Exercise directions -> Below are the records. How many of their lines contain "Task"? Give only the number.

Stored data ->
- Opening Delimiter -
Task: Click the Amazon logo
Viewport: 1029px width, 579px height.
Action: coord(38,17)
- Closing Delimiter -
- Opening Delimiter -
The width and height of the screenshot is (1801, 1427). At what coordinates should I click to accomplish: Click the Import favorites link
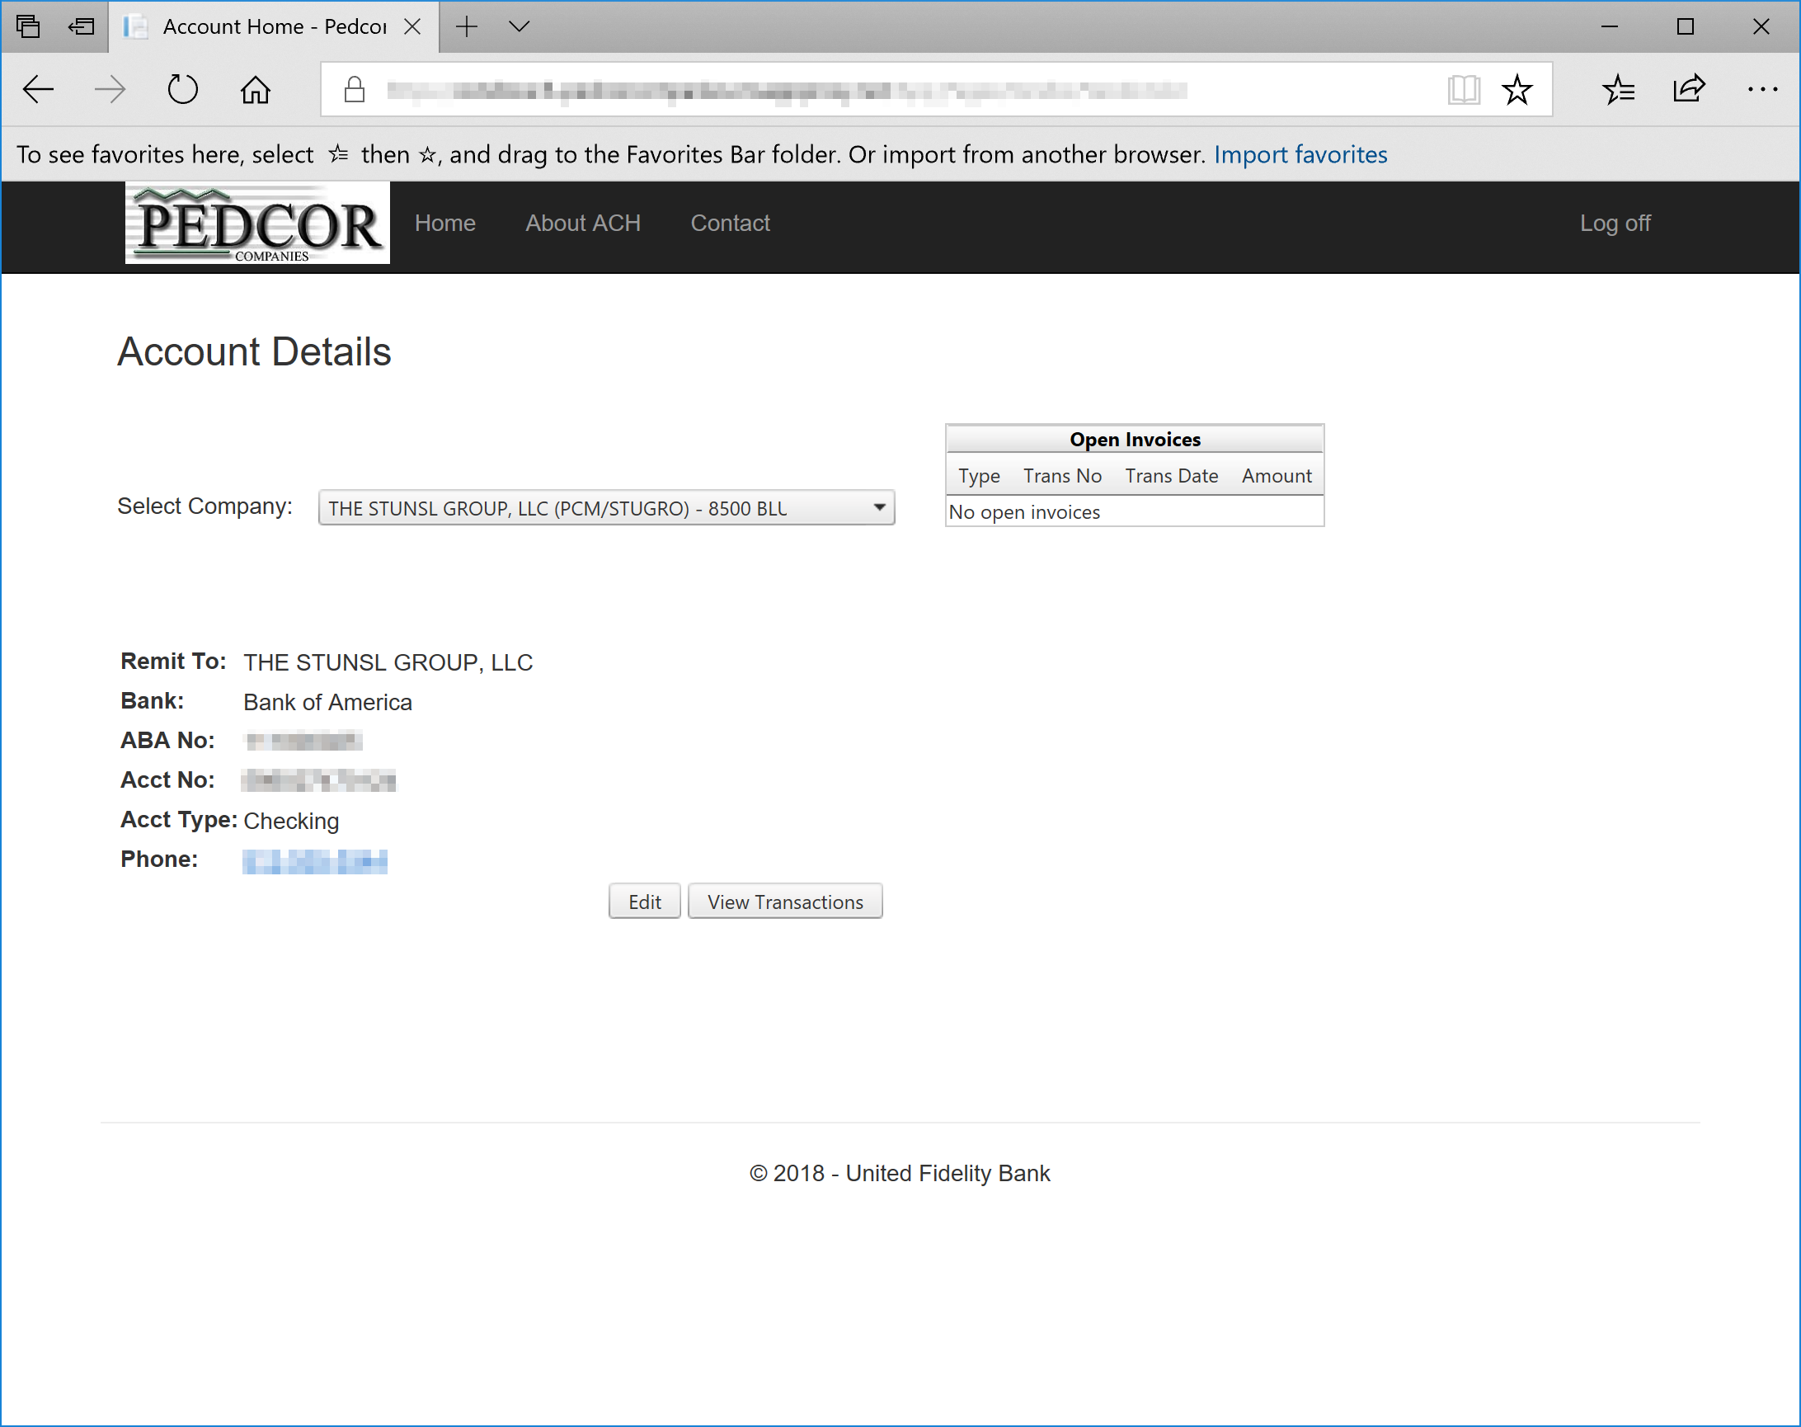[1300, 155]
- Closing Delimiter -
- Opening Delimiter -
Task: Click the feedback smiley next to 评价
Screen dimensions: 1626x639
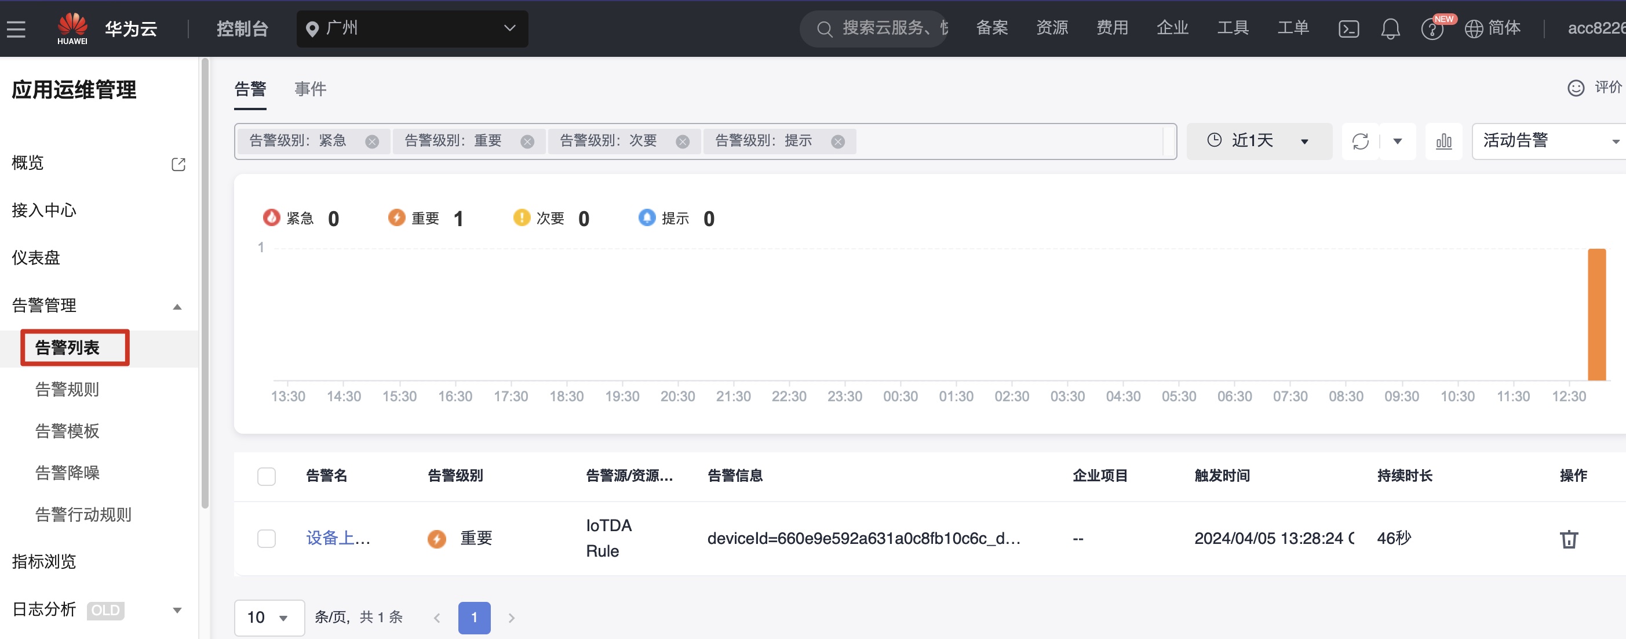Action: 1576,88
- Closing Delimiter -
Output below -> 2